Bei Tocotronic können sie sich geborgen fühlen. Dort singt man gelangweilt Lieder, die nicht langweilig sind. Die Menschen atmen auf. Es gibt jemanden, der begriffen hat, was diesen Augenblick unserer Mentalitätsgeschichte kennzeichnet. Der Erfolg ist dem Trio, das sich selbst so gerne als unschuldig reflektierende Waldspielgruppe ausgibt, zu gönnen. Die jahrelange Sensibilität hat sich gelohnt. Wieviel Lenze diese Männer mit den Kindergesichtern unterdessen wohl zählen mögen?

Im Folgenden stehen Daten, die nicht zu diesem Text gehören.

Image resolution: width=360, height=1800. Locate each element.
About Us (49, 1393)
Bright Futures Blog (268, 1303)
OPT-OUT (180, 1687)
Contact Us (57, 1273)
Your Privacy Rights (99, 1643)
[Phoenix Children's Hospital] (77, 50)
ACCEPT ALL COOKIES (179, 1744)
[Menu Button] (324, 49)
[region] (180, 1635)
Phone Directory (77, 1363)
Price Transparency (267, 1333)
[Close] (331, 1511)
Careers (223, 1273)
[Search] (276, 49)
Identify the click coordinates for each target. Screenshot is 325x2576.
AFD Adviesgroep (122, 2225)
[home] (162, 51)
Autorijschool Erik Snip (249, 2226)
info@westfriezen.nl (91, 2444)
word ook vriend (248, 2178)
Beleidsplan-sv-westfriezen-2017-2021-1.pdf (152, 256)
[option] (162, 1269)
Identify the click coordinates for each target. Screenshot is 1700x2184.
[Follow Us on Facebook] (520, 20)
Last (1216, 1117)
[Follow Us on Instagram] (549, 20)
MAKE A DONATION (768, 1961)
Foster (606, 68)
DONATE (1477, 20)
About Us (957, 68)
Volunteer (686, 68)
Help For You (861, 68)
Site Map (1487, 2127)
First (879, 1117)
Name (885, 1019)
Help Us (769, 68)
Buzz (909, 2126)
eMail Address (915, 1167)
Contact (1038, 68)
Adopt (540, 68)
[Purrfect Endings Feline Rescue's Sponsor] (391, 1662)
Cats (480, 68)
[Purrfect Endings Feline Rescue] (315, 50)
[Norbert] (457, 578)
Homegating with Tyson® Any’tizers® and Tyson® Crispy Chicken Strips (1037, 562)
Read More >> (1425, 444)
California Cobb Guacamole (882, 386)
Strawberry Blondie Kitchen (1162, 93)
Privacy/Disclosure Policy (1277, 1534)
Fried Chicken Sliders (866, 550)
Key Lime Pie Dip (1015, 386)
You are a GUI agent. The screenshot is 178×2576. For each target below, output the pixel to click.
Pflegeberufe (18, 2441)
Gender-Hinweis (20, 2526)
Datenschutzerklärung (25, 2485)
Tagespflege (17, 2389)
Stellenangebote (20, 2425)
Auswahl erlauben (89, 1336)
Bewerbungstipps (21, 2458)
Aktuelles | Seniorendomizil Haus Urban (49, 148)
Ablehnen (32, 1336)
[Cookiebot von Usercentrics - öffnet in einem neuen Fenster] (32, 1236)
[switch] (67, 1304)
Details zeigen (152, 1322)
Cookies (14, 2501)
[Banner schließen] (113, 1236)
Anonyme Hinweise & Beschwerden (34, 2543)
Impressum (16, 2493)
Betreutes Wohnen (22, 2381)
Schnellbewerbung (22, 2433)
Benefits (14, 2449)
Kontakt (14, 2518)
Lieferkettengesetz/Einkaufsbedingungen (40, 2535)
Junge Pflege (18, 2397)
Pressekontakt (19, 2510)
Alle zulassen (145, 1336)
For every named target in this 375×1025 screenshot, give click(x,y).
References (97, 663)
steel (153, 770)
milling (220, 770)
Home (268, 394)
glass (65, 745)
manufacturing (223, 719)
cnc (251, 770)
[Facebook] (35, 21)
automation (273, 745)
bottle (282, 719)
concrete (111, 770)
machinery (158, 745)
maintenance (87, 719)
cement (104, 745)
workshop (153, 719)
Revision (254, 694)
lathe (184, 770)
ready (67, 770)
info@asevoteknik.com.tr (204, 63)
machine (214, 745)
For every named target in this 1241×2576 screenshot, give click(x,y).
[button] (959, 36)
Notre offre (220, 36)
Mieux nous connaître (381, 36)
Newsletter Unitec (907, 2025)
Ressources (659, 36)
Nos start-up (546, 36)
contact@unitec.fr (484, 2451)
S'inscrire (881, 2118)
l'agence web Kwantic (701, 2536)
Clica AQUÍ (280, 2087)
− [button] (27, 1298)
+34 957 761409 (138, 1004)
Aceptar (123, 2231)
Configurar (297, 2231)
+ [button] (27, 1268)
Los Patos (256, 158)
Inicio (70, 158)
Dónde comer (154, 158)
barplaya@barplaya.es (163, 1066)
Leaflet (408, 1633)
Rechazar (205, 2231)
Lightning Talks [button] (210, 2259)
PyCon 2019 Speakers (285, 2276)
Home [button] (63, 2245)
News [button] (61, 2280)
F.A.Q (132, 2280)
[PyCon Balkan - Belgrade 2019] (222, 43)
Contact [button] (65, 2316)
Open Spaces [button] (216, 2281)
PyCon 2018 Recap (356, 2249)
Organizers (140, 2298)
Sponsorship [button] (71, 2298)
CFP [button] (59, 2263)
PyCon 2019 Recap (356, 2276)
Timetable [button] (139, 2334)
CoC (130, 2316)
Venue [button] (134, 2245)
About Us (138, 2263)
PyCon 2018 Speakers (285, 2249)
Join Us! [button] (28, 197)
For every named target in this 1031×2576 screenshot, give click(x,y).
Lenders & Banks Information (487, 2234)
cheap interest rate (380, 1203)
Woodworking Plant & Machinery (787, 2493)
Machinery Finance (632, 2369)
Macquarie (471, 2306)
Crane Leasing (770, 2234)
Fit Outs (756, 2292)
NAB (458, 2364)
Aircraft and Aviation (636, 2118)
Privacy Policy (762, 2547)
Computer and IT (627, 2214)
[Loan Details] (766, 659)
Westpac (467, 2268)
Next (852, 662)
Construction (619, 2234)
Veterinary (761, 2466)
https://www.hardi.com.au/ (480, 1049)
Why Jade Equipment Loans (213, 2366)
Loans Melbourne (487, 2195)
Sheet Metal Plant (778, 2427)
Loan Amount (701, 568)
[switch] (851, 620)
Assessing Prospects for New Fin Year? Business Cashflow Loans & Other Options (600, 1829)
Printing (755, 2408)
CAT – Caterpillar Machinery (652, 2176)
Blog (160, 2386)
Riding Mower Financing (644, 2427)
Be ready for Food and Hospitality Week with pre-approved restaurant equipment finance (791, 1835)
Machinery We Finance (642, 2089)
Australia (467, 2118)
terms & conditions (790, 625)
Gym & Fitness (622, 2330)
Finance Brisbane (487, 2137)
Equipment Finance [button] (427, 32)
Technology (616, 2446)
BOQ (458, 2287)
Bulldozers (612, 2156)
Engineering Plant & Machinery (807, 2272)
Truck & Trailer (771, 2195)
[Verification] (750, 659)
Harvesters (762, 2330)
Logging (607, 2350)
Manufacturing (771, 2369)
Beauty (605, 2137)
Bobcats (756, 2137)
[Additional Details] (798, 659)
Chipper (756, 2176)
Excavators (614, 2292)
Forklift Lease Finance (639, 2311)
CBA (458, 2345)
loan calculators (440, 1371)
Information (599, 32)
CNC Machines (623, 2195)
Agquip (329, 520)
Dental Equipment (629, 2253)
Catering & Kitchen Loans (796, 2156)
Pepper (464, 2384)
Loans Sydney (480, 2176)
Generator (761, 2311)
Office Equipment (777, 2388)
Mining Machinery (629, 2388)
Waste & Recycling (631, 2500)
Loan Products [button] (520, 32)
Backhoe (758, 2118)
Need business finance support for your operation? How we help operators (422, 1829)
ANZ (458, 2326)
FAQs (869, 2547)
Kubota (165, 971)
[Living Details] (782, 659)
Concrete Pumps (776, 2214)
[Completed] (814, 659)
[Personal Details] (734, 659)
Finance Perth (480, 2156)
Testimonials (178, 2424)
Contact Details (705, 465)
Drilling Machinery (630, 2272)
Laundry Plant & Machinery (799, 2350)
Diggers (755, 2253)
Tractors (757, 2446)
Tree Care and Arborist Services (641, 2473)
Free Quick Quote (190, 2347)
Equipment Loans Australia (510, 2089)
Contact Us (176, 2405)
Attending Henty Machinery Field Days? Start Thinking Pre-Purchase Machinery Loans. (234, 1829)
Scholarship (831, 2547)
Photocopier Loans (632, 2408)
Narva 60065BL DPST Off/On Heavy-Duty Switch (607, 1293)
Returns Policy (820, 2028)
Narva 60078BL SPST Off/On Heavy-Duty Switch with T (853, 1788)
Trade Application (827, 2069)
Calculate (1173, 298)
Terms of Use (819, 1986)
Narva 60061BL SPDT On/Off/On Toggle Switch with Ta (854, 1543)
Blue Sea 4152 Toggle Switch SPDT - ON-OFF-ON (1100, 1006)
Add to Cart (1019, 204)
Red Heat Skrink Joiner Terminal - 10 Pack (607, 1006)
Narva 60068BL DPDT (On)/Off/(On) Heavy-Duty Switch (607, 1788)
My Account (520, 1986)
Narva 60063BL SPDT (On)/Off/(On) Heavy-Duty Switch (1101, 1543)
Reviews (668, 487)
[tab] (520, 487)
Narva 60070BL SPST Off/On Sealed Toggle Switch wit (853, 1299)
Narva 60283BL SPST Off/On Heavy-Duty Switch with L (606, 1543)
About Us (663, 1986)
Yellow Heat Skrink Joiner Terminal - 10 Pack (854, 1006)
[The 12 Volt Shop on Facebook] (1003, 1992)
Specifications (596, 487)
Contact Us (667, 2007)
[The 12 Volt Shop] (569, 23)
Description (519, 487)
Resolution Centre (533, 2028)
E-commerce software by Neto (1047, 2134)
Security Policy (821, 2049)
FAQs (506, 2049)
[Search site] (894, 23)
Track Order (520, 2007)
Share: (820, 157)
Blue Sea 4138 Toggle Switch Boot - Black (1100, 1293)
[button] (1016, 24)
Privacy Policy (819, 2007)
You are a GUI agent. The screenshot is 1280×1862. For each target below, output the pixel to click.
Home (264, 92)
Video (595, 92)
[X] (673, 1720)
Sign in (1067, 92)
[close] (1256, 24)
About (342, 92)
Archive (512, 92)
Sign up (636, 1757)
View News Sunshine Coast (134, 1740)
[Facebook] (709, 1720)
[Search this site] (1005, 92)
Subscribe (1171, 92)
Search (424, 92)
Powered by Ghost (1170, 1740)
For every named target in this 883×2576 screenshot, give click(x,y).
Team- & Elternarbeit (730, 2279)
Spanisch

So jung, wie sie aussehen, klingen sie jedenfalls nicht mehr, aber ihre Altklugheit haben sie sich bewahrt. Es sind nun andere Typen, die mit ihnen renommieren können, nicht mehr jene, die ihren Mitmenschen, aus welchen privaten Gründen auch immer, zur Kenntnis geben wollen, daß sie dagegen sind, sondern die, die lächelnd, wissend und nichtssagend aus der Wäsche schauen, damit jeder sich denken könne, daß sie sich keinen Illusionen über das Leben hingeben. Tocotronic war bislang ein Außenposten der Mitmachgesellschaft. Nun ist die Band deren Apologet.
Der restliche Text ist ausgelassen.